• [PROBLEM DETAILS]
A complete, exact copy of the records below is the required result.

BEGIN DATA RECORDS

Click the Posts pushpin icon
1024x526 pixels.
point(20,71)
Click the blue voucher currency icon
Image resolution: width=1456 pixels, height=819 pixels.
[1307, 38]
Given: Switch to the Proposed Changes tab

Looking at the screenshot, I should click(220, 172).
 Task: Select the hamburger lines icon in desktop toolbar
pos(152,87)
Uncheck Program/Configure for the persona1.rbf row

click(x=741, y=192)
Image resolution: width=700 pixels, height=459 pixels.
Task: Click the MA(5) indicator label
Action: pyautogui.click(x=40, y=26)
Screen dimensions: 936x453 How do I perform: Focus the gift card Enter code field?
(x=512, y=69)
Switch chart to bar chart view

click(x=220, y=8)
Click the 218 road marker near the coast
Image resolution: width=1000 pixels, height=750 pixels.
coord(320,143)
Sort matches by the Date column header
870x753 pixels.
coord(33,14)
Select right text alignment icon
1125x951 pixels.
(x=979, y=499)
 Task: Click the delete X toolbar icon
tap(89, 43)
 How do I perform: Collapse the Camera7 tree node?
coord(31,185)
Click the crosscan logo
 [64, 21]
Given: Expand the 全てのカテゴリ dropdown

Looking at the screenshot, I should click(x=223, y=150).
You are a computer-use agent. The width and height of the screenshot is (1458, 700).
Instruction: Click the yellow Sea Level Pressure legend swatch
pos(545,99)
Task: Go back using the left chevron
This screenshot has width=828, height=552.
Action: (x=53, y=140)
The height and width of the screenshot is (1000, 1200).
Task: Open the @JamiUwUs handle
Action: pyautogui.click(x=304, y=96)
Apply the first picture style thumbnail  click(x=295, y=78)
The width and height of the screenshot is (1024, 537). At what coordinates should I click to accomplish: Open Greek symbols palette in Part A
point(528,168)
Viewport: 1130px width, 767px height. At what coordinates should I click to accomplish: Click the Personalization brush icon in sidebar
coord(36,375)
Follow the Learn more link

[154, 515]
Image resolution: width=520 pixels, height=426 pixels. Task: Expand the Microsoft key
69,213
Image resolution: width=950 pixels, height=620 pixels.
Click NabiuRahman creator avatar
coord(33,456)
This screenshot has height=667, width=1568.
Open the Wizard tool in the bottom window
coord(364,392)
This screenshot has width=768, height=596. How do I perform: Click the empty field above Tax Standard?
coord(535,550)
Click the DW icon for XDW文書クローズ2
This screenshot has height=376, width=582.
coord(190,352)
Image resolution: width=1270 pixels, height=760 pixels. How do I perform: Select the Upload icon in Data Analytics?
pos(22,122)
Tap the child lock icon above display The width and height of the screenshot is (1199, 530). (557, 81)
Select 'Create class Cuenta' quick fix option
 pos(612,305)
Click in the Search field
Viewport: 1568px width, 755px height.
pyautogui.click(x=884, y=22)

END DATA RECORDS

• [EXPECTED ANSWER]
Click the Posts pushpin icon
1024x526 pixels.
point(20,71)
Click the blue voucher currency icon
Image resolution: width=1456 pixels, height=819 pixels.
[1307, 38]
Given: Switch to the Proposed Changes tab

Looking at the screenshot, I should click(220, 172).
 Task: Select the hamburger lines icon in desktop toolbar
pos(152,87)
Uncheck Program/Configure for the persona1.rbf row

click(x=741, y=192)
Image resolution: width=700 pixels, height=459 pixels.
Task: Click the MA(5) indicator label
Action: pyautogui.click(x=40, y=26)
Screen dimensions: 936x453 How do I perform: Focus the gift card Enter code field?
(x=512, y=69)
Switch chart to bar chart view

click(x=220, y=8)
Click the 218 road marker near the coast
Image resolution: width=1000 pixels, height=750 pixels.
coord(320,143)
Sort matches by the Date column header
870x753 pixels.
coord(33,14)
Select right text alignment icon
1125x951 pixels.
(x=979, y=499)
 Task: Click the delete X toolbar icon
tap(89, 43)
 How do I perform: Collapse the Camera7 tree node?
coord(31,185)
Click the crosscan logo
 [64, 21]
Given: Expand the 全てのカテゴリ dropdown

Looking at the screenshot, I should click(x=223, y=150).
You are a computer-use agent. The width and height of the screenshot is (1458, 700).
Instruction: Click the yellow Sea Level Pressure legend swatch
pos(545,99)
Task: Go back using the left chevron
This screenshot has width=828, height=552.
Action: (x=53, y=140)
The height and width of the screenshot is (1000, 1200).
Task: Open the @JamiUwUs handle
Action: pyautogui.click(x=304, y=96)
Apply the first picture style thumbnail  click(x=295, y=78)
The width and height of the screenshot is (1024, 537). At what coordinates should I click to accomplish: Open Greek symbols palette in Part A
point(528,168)
Viewport: 1130px width, 767px height. At what coordinates should I click to accomplish: Click the Personalization brush icon in sidebar
coord(36,375)
Follow the Learn more link

[154, 515]
Image resolution: width=520 pixels, height=426 pixels. Task: Expand the Microsoft key
69,213
Image resolution: width=950 pixels, height=620 pixels.
Click NabiuRahman creator avatar
coord(33,456)
This screenshot has height=667, width=1568.
Open the Wizard tool in the bottom window
coord(364,392)
This screenshot has width=768, height=596. How do I perform: Click the empty field above Tax Standard?
coord(535,550)
Click the DW icon for XDW文書クローズ2
This screenshot has height=376, width=582.
coord(190,352)
Image resolution: width=1270 pixels, height=760 pixels. How do I perform: Select the Upload icon in Data Analytics?
pos(22,122)
Tap the child lock icon above display The width and height of the screenshot is (1199, 530). (557, 81)
Select 'Create class Cuenta' quick fix option
 pos(612,305)
Click in the Search field
Viewport: 1568px width, 755px height.
pyautogui.click(x=884, y=22)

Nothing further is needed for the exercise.